If voters reject the RUL expansion request, the property cannot be annexed into city limits by LAFCO. However, that will not necessarily stop the Napa Pipe project from moving forward.
Even if voters reject the RUL expansion, the city has signed an agreement with the county to provide city services to the site — as long as the county finishes a series of requests that city officials wrote into the agreement. If the county adheres to the city’s requirements outlined in the agreement, the city can essentially move Napa Pipe into its sphere of influence, regardless of the November election’s outcome.
For the county, Napa Pipe is seen as a way to meet its state housing requirements. Every eight years, the state sets requirements for the number of multi-family housing units that local towns must build, to keep pace with local job growth.
The Napa Pipe project will satisfy the county’s housing requirements through 2022, a feat that has been difficult to accomplish because of Napa County’s agricultural preserve ordinance that requires most new development to occur in urban areas.
Whether this RUL vote will set a precedent remains to be seen. Typically, the county builds housing within cities to help offset its housing requirements. Doing so is considered preferable to building residences in unincorporated areas, where emergency response times are longer and public services are scarce.
But the amount of county-built housing in urban areas in past years has fallen short of what the state requires.
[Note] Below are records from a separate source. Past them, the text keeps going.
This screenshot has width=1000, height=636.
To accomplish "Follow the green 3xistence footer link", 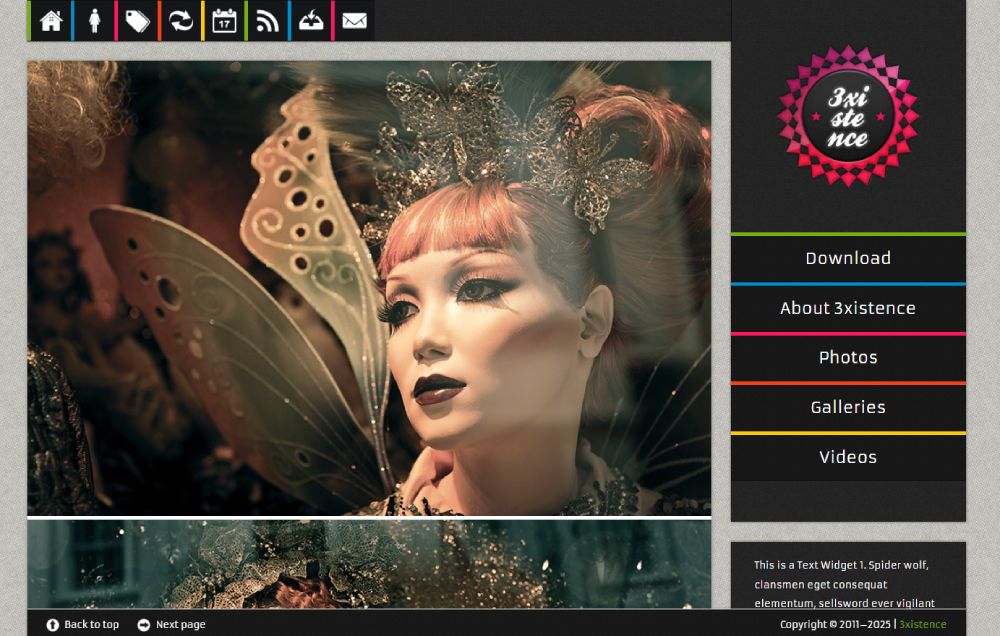I will (922, 625).
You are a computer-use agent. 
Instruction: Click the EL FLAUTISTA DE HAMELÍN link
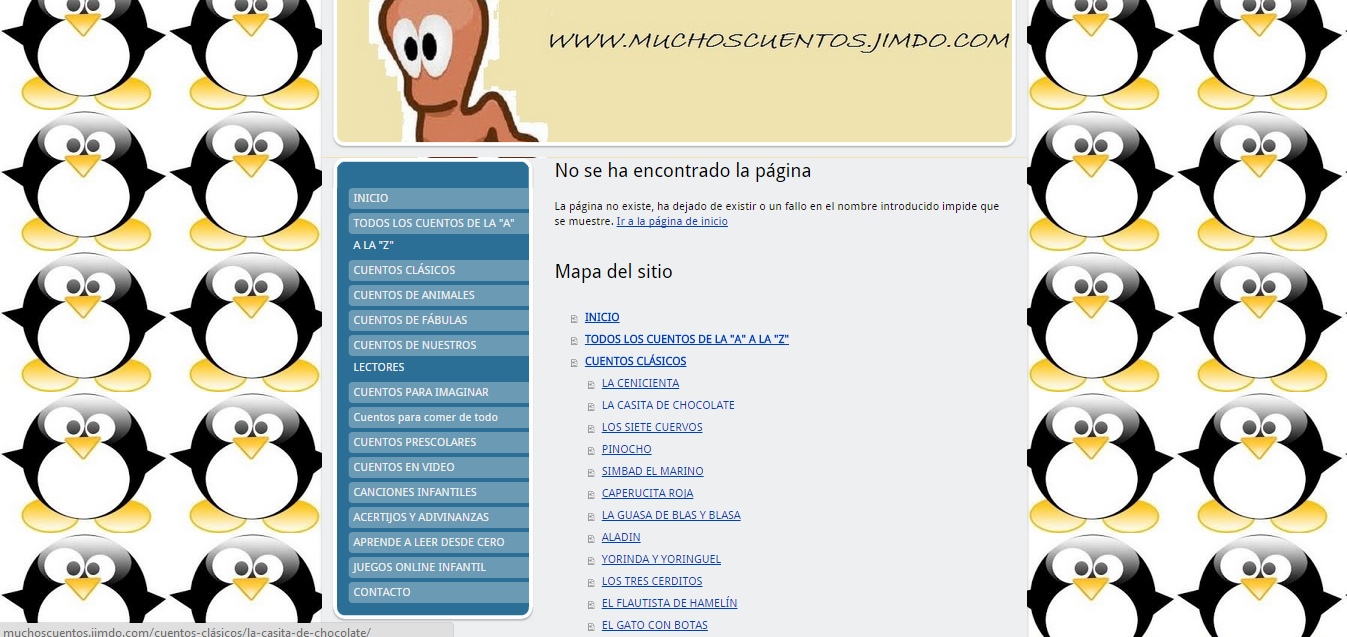[669, 604]
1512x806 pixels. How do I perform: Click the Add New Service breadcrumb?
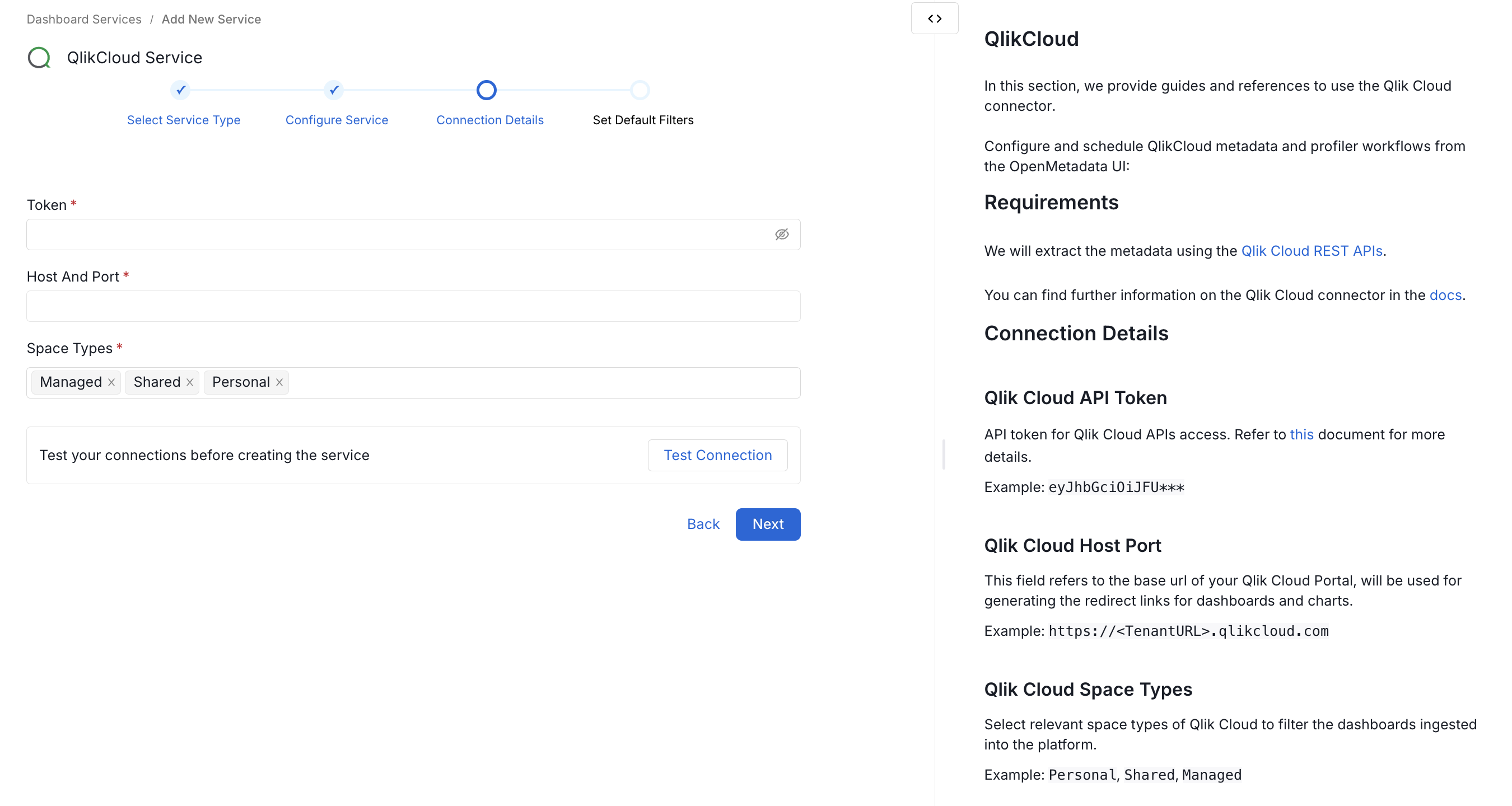[211, 19]

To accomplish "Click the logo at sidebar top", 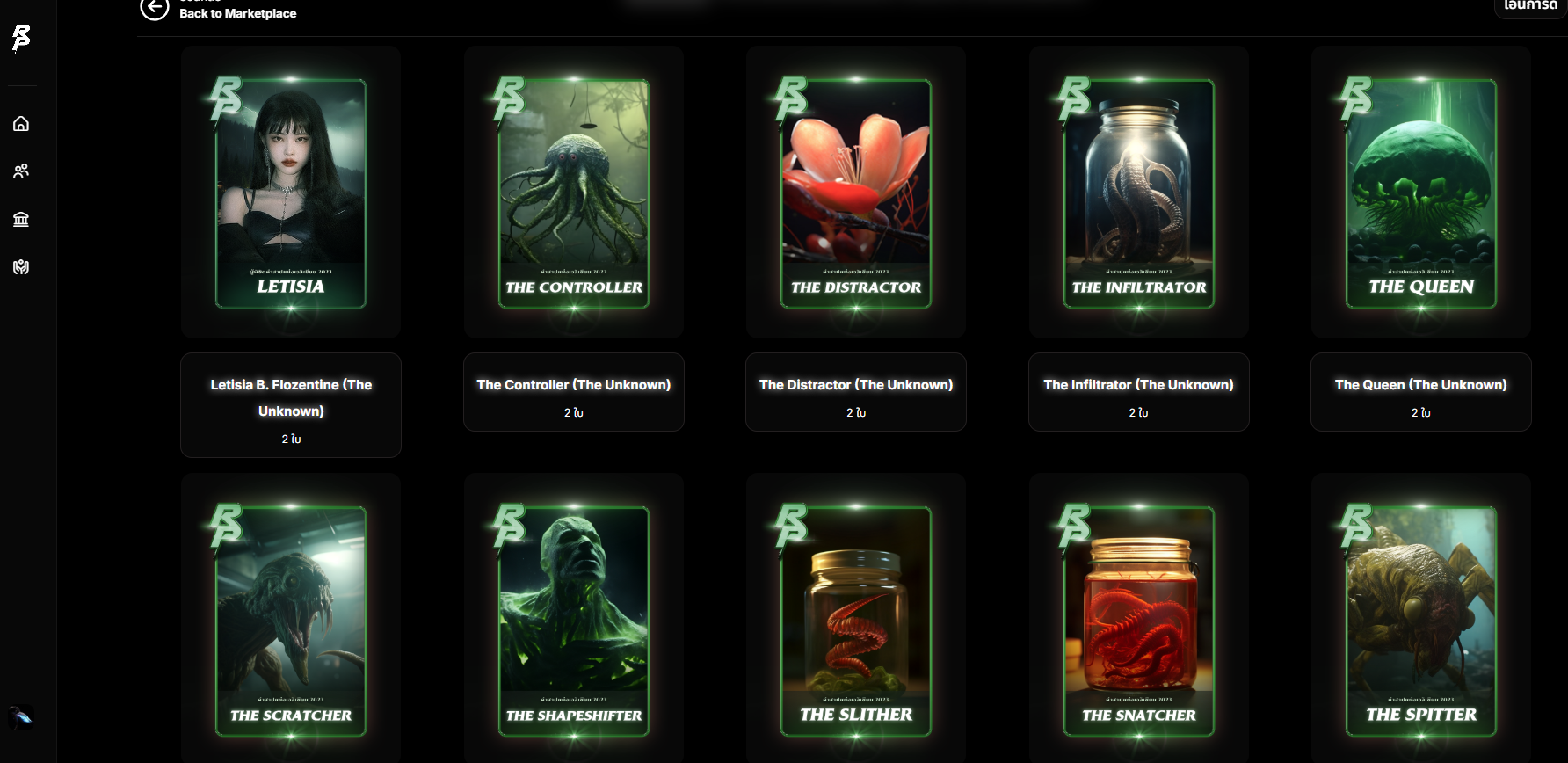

Because the county has an agricultural preserve that makes many areas off limits to development, the county could attempt this in other areas — though no discussion has taken place on the matter.
While Kahn said her group is supporting the RUL expansion and eventually annexing the Napa Pipe property into city limits, she said it does not mean Get a Grip on Growth supports the project itself.
“Our support comes with the (caveat) that we support the project being in the city, but we have issues with the project itself,” she said.